The Englishman

chapter 27

“SO TELL ME ALREADY,” Irene says, not wanting to know.

“What?”

“Well, so you f*cked him. Now what?”

My heart begins to race, and it’s not with pleasure at the memory. We’re sitting in my former life, at Antonio’s on Amsterdam Avenue, and are each having a panini and salad.

“I did not…f*ck him.”

She inflates her cheeks and exhales like an impatient balloon.

“Right, you had the most romantic night of your life with him. Now what?”

I don’t want to fight with Irene. I want to slap her, yes, but then we would fight, and I am too dejected to fight.

“I wanted him, that’s all. The truth is, I want him, and the truth is—”

But I’m not sure I will lay myself open to more jibes than absolutely necessary. Irene waits for me to go on, but I shake my head again.

“The truth is it was the best sex of your life.
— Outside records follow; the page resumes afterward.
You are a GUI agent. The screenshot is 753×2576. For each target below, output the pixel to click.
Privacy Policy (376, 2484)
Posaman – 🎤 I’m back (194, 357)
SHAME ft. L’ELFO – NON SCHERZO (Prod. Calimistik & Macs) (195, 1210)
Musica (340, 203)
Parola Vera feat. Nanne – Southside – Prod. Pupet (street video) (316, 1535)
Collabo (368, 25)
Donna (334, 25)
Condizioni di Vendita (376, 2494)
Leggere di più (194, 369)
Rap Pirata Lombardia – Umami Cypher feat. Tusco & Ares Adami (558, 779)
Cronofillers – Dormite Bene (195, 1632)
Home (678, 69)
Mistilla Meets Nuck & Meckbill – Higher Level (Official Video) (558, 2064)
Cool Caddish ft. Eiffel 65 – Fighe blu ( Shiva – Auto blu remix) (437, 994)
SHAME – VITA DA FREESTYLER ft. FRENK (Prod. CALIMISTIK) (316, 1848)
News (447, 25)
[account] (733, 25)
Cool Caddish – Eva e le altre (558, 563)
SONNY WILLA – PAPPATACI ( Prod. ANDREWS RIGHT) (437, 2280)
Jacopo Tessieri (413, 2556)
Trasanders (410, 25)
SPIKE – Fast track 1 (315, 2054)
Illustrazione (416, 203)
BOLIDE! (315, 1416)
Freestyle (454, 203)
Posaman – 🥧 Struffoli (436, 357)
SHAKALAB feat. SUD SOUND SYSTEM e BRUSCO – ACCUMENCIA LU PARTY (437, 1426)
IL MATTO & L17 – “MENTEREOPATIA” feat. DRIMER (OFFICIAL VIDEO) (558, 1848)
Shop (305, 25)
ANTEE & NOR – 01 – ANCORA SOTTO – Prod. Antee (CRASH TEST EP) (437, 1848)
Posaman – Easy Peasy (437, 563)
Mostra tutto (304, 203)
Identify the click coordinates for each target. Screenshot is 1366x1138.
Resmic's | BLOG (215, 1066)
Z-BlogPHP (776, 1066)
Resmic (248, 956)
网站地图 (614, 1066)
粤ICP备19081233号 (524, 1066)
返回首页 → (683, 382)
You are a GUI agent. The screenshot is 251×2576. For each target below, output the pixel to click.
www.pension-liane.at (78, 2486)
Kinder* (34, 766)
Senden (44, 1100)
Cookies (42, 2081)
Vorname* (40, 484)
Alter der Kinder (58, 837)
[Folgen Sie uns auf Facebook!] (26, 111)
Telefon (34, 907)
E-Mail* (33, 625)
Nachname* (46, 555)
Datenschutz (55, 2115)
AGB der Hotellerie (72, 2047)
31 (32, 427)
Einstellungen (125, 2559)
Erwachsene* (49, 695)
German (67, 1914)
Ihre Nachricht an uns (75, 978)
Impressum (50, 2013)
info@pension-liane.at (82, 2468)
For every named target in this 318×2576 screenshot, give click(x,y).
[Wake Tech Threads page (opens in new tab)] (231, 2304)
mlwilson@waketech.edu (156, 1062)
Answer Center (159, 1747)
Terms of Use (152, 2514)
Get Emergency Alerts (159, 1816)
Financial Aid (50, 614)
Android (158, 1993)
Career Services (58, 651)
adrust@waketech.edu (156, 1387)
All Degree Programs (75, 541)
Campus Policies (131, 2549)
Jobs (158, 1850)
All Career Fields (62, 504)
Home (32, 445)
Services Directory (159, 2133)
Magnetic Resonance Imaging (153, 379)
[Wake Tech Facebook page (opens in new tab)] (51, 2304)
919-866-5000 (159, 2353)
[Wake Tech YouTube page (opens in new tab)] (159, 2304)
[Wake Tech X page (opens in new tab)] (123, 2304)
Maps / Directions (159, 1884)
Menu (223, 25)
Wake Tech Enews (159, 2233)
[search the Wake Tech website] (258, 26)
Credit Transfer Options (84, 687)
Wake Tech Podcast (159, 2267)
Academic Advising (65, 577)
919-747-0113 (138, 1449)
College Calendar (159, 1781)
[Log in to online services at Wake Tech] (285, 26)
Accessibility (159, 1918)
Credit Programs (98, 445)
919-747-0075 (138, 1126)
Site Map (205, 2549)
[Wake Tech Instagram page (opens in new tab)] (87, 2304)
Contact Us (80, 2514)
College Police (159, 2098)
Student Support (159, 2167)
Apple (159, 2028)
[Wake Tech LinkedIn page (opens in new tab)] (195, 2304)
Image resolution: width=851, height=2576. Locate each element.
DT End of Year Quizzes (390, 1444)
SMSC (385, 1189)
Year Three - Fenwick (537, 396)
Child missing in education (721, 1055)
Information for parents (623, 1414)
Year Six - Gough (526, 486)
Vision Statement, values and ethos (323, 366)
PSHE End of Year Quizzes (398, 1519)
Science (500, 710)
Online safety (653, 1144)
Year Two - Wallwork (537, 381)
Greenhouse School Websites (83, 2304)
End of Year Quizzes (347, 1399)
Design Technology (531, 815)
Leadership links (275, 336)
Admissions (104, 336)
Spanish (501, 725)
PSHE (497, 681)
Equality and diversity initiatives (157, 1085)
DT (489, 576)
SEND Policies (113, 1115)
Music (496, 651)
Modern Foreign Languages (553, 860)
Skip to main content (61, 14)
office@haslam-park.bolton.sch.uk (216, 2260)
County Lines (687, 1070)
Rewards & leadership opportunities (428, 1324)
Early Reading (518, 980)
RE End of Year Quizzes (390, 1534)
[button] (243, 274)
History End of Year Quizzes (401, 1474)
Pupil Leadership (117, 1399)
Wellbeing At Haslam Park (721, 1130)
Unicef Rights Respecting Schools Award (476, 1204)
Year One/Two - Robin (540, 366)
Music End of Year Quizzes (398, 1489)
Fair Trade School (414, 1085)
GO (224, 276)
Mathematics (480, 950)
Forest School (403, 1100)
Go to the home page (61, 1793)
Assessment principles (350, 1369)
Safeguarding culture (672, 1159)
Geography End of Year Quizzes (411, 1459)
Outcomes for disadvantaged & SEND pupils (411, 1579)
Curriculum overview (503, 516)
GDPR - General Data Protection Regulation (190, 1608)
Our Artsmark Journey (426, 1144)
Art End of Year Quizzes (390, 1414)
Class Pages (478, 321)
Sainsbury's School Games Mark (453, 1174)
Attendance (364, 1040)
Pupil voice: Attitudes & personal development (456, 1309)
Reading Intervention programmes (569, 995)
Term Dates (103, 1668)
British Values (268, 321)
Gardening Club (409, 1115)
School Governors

Cue violins!” There is no escaping the jibes.

“That’s not what I was going to say.”

“What, then? Talk tachlis. Why are you bent on ruining your career? I thought I’d—”

“Don’t, Reenie!” I interrupt her, almost with my hands over my ears. “Look, there won’t be any more sex, okay? I left him.”

“How do you mean—left him?”

“Left while he was sleeping. Left for the airport first thing and bought a ridiculously overpriced ticket that someone else hadn’t picked up.”

“Wait—you did what?” Irene is genuinely shocked, and my throat is getting so tight it hurts.

“I panicked. When I went to his room, it was almost completely dark, but later the moon came round to that side of the building, and—”

“You had sex in the dark?”

“I made him switch off the light. I couldn’t have—I wouldn’t have been able to go through with it, with the light on.”

“What are you talking about?”

“I know. But I can’t even begin to tell you how beautiful he is to me.”

“Hence the light. All the better to see him by.”

“No, because—” I’m staring at my hands shredding the napkin in my lap, and suddenly tears are dripping down like from a leaky faucet.

“Anna, for heavens’ sake!”

I swallow and swallow again, gulp down the tears, although I feel that there are many more, a torrent of salt water.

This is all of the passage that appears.